Peux-tu reproduire une pièce que j'aime d'un autre artisan mais pour moins cher?
-Non, absolument pas, ce serait du plagiat. Les recherches prennent du temps, des connaissances et de l'exploitation de matériel. Je n'ai pas le droit de voler le résultat final des fruits d'une recherche élaborée de quelqu'un d'autre.
Pourquoi la vaisselle en grande surface est vendue plus ou moins 1$ et que les produits des artisans sont en moyenne 25 fois plus cher?
-Outre les techniques de fabrications industrielles qui augmentent les rendements de production auxquelles les artisans ne bénéficient pas (machinerie de production de masse), les valeurs commerciales ne sont pas les mêmes. Vous avez probablement entendu quelqu'un revenir de voyage d'un pays ou la valeur monétaire est très différente de celle du Canada dire que les repas ne coûtaient presque rien: "là-bas, tu manges comme un roi pour 0,75$!!. Imaginons un instant que ce repas puisse être importé et re-vendu ici le double du prix! Cela ferait un repas copieux pour 1,50$ alors qu'un repas copieux coûte au moins 30$. Comment les restaurants pourraient concurrencer une telle industrie? C'est exactement ce qui se passe avec notre poterie: elle est importable. Les grosses compagnies font fabriquer là où l'argent a une valeur complètement différente de la nôtre et vendent leurs produits 25 fois moins chers que s'ils avaient été "cuisinés" ici.
J'ai vu un artisan qui fait des pièces moins chères que les tiennes, alors c'est donc possible, pourquoi n'accotes-tu pas ce prix?

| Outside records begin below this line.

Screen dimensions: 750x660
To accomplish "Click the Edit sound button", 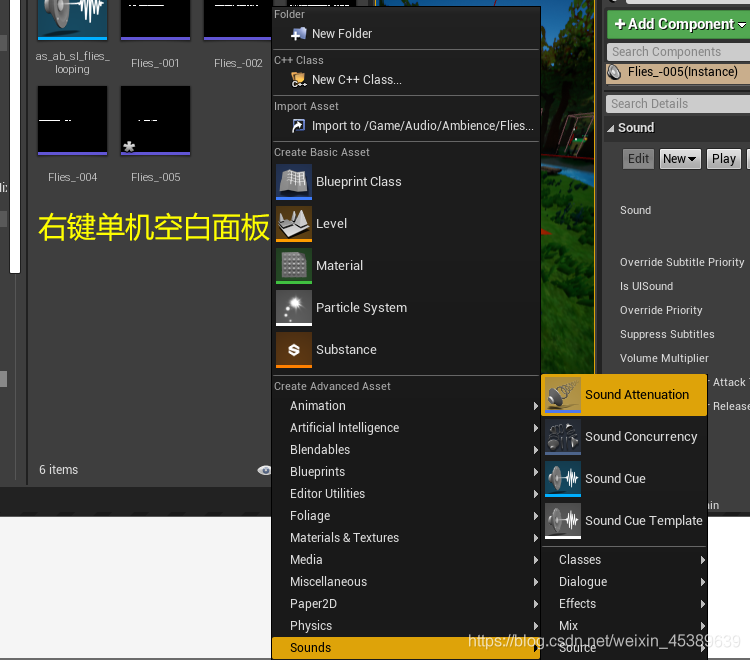I will [638, 159].
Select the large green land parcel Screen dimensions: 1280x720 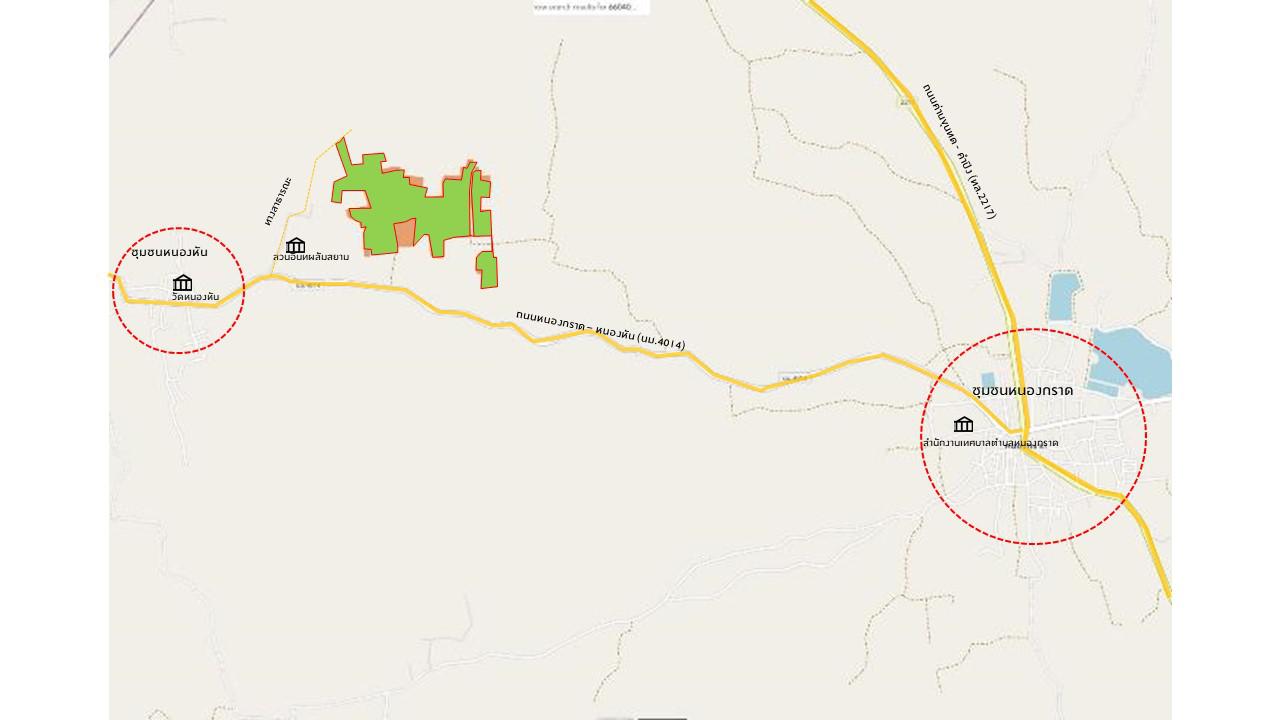(x=405, y=200)
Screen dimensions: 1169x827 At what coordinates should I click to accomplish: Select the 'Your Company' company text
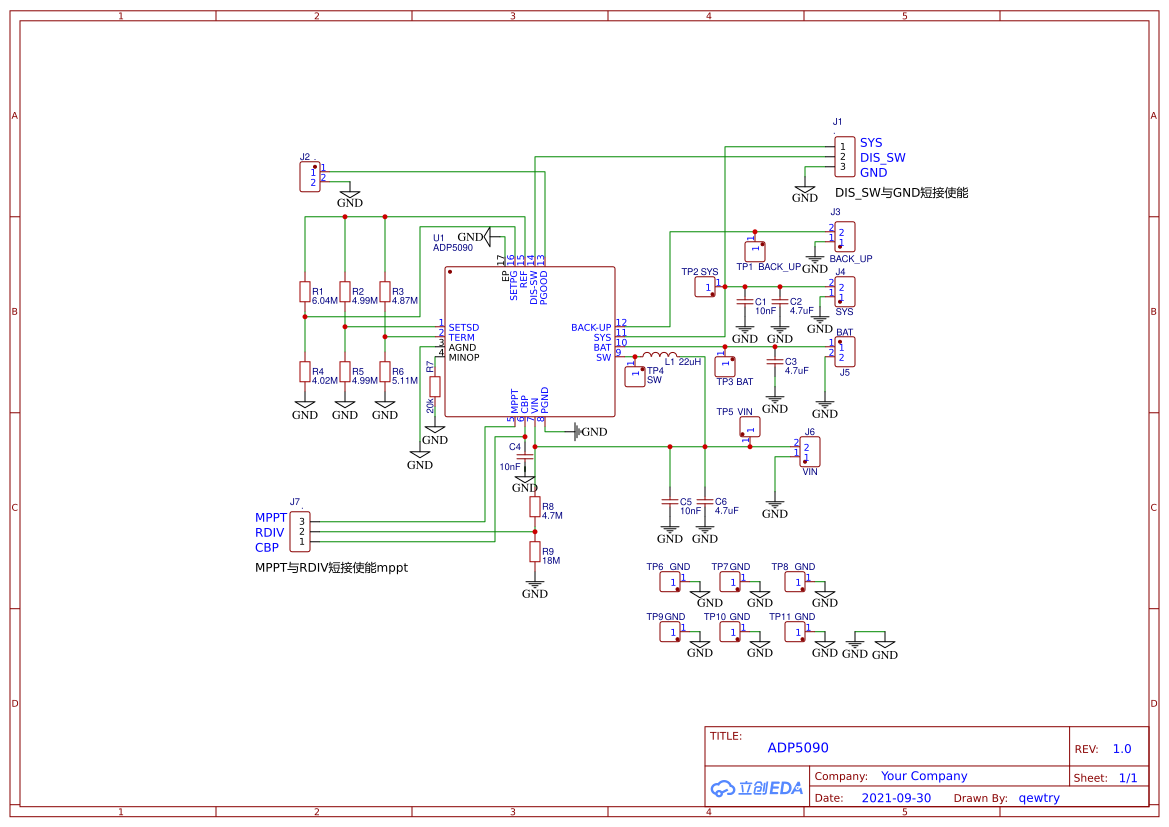pyautogui.click(x=924, y=776)
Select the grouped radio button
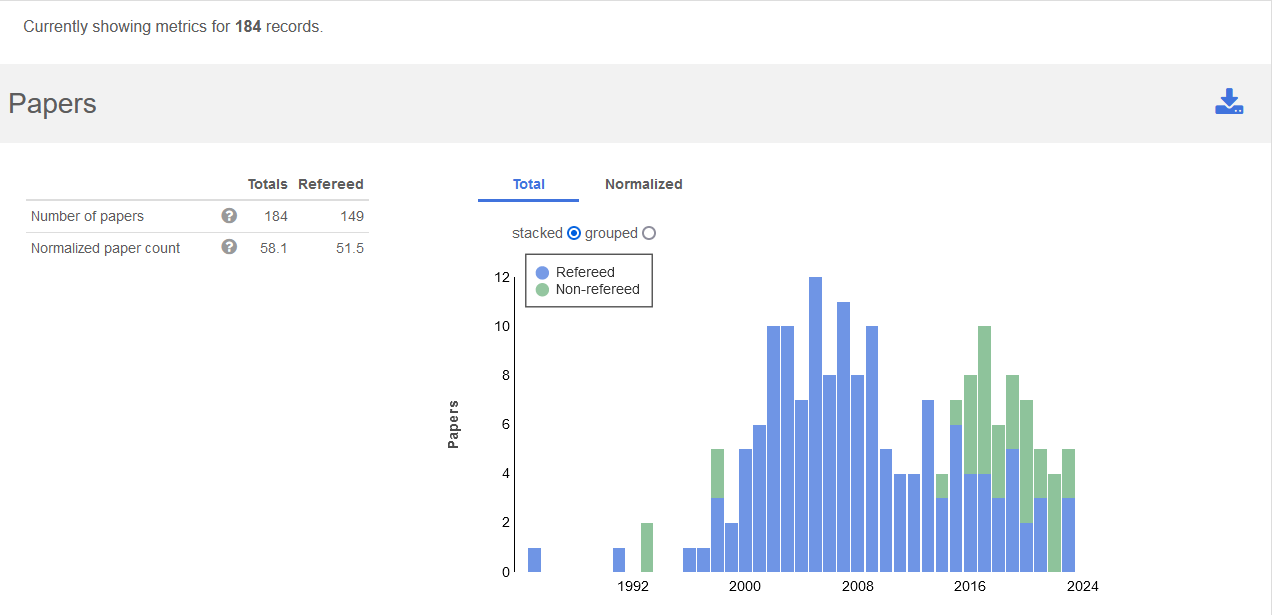1272x615 pixels. (x=649, y=233)
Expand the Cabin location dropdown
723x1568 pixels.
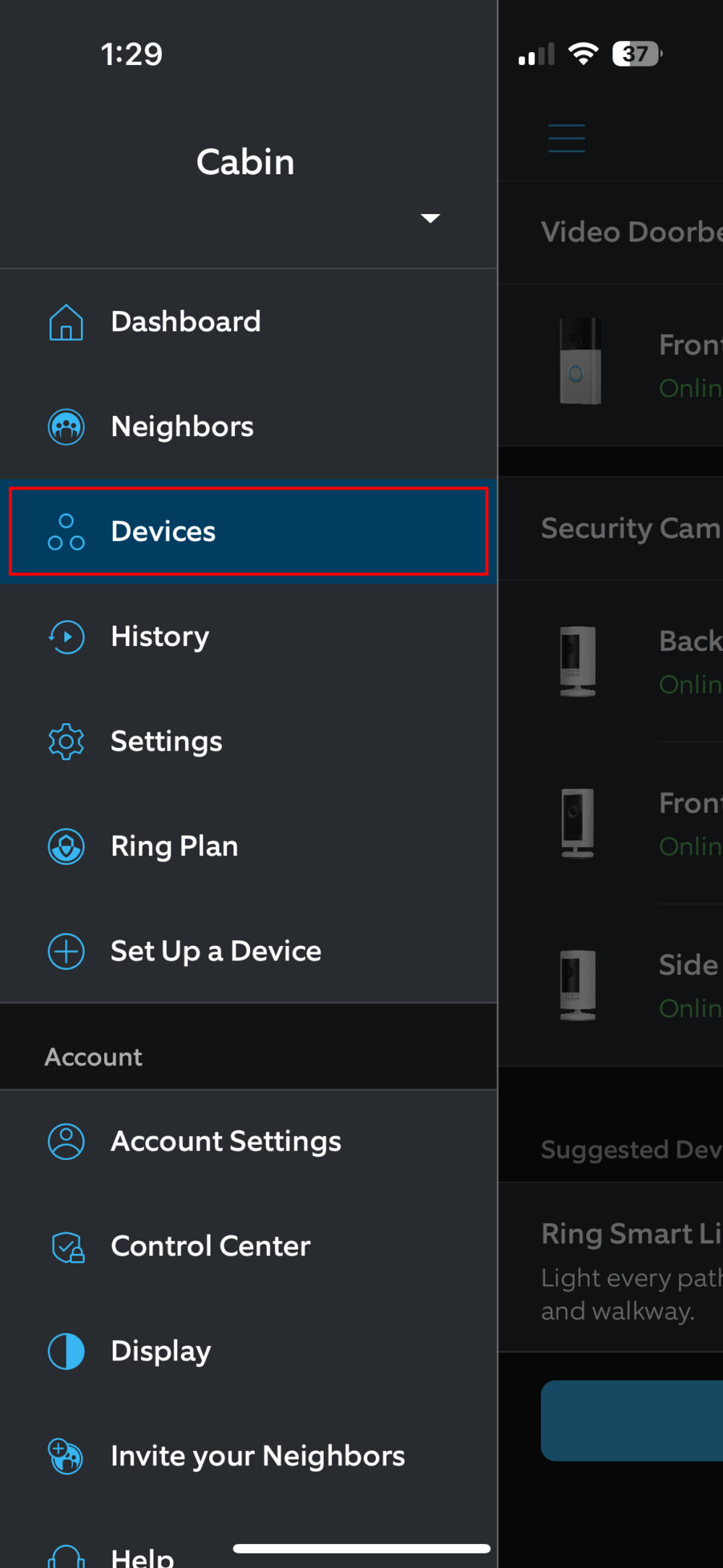pos(430,217)
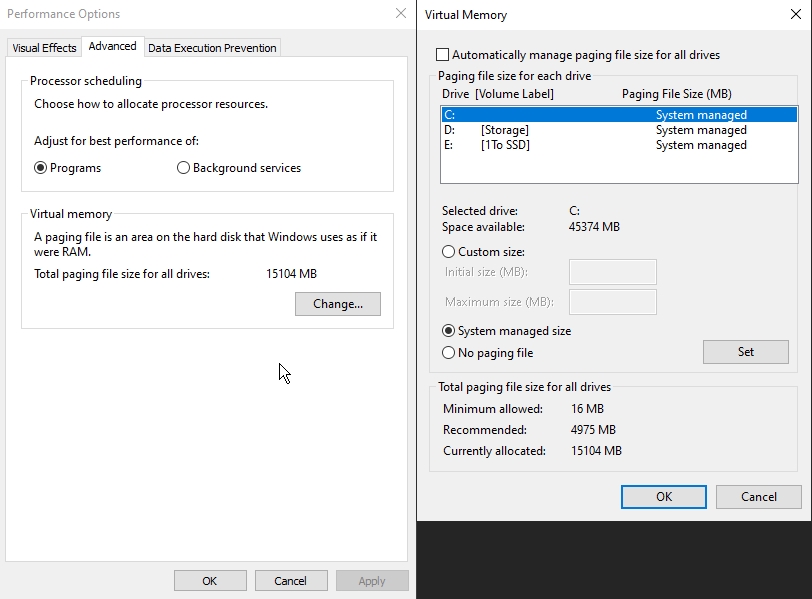The width and height of the screenshot is (812, 599).
Task: Close the Virtual Memory dialog
Action: pyautogui.click(x=792, y=14)
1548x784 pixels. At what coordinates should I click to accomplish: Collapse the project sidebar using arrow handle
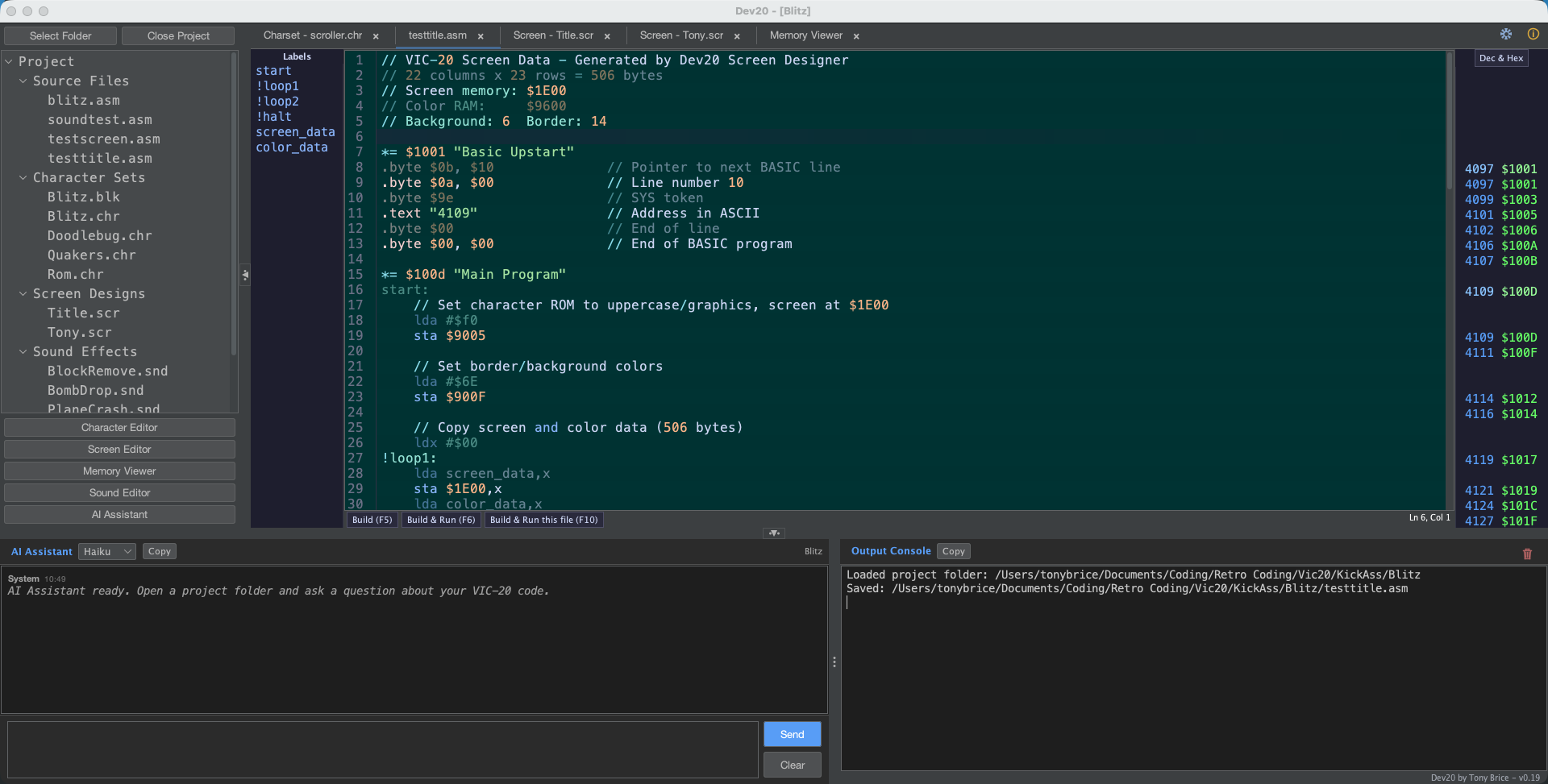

-Certains artisans n'évaluent pas les prix de la même façon. Certains oublient de se payer, certains ont moins de responsabilités que d'autres dans leur vie familiale ou sont aidés par des tiers, et d'autres n'ont pas les mêmes coûts de productions (par exemple des loyers de production inclus dans la maison à la campagne). Certains ne seront plus sur le marché dans 3 ans, car ils auront fermé boutique, endettés. Je ne fais partie d'aucune de ces catégories et je désire avoir une carrière qui perdure dans le temps. Une carrière, c'est une quarantaine d'années, pas 3 à 5 ans ou même 10 ans... Il faut évoluer dans notre métier sur le long terme! Cela implique de penser à des congés de maladie, de maternité, des vacances et une retraite! Et cela, je ne l'ai même pas mentionné dans les coûts de production cités plus haut!
Sur cette FAQ élaborée au fil des dernières années de ma pratique, je vous confie ma meilleure pensée pour mes collègues et moi-même:
Un objet fait à la main, ce n'est pas un objet. C'est une performance artistique exécutée malgré des contraintes bien précises et élaborées selon un parcours distinct et des recherches approfondies. Surtout quand le résultat semble simple! C'est comme le ballet ou toute autre discipline impliquant de la pratique et de la technique, c'est au bout de plusieurs années de travail que le résultat se révèle doux, naturel et léger.